Misconceptions About Americans Who Receive Public Benefits

A few weeks ago the Center for American Progress ran an article about the facts concerning people who receive public benefits. Its goal was to point out some of the misconceptions that people have about beneficiaries of public assistance and how those misconceptions unfairly influence policy. Learning about these misconceptions is important for voters heading into the election season, as budget reform will be an important issue and will have an impact on Social Security and other government benefits.

Here are some of the facts that the piece pointed out:

  • Most of those receiving public benefits already paid for them – Social Security, Medicare and unemployment insurance benefits comprise most benefits going to individual Americans, and most beneficiaries have already paid into them through taxes. This is exactly how insurance programs are supposed to work – people pay into them ahead of time with the expectation that, if a catastrophe happens, these programs will be there to provide financial support. Too often, the media attention goes to the few people taking advantage of the system, whereas the vast majority of beneficiaries are not people trying to live off of government benefits, but people merely trying to survive.
________________________________________
- Required work -
A) Give the text on public benefits again, starting with "Here are some" and going on through "trying to survive.", substituting "disaster" for "catastrophe".
B) Decide whether each statement agrees with the text on public benefits, answering yes or no and quoting the words that settle it: (i) The Center for American Progress article ran a few weeks ago. (ii) Most beneficiaries have never paid into the programs they draw from. (iii) Media attention often goes to the few people who take advantage of the system.
C) Carry on the text on public benefits from its last sentence.
The material that comes next is separate from the text on public benefits.

- Dataset extract -
________________________________________
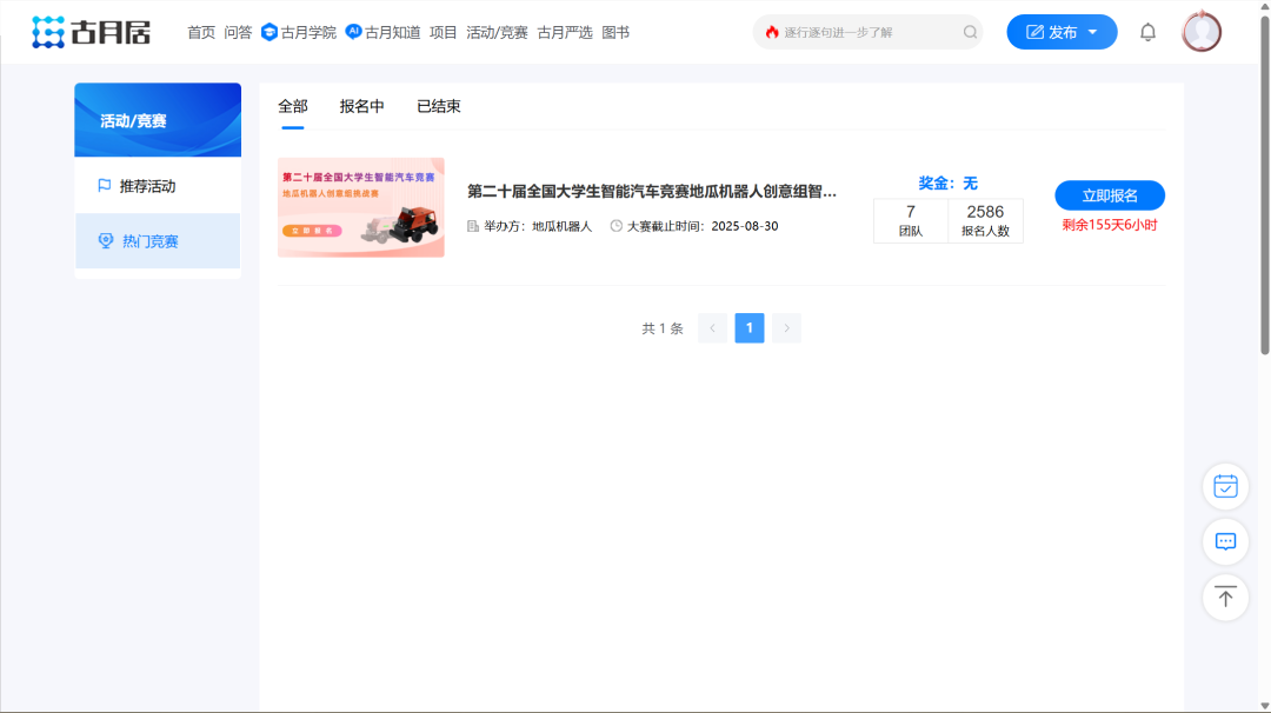Click the back-to-top arrow icon
Screen dimensions: 1271x714
[x=1225, y=598]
________________________________________
- Results -
A)
Here are some of the facts that the piece pointed out:

  • Most of those receiving public benefits already paid for them – Social Security, Medicare and unemployment insurance benefits comprise most benefits going to individual Americans, and most beneficiaries have already paid into them through taxes. This is exactly how insurance programs are supposed to work – people pay into them ahead of time with the expectation that, if a disaster happens, these programs will be there to provide financial support. Too often, the media attention goes to the few people taking advantage of the system, whereas the vast majority of beneficiaries are not people trying to live off of government benefits, but people merely trying to survive.

B)
(i) Yes: "A few weeks ago the Center for American Progress ran an article about the facts concerning people who receive public benefits."
(ii) No: "most beneficiaries have already paid into them through taxes."
(iii) Yes: "Too often, the media attention goes to the few people taking advantage of the system"

C)
  • Most benefits are not in the form of cash – a common misconception is that the federal government is handing out too much cash to people, but only 10 percent of public benefits spending takes the form of cash. And most of that 10 percent is for disability benefits, which people receiving only after proving through a long and difficult process that they are unable to work due to a severe disability. The rest of public benefits takes the form of housing assistance, food stamps, education grants, health insurance and energy assistance.
  • Many beneficiaries are elderly and/or disabled – in some programs like Medicaid, the majority of beneficiaries are elderly and/or disabled. Again, these are not people trying to take advantage of the system, but people who are blind, unable to find work at all, severely disabled or at a point in their lives where they should be retiring but they cannot.

If you have benefited from one of these programs, let us know how much the benefits have helped you and your family.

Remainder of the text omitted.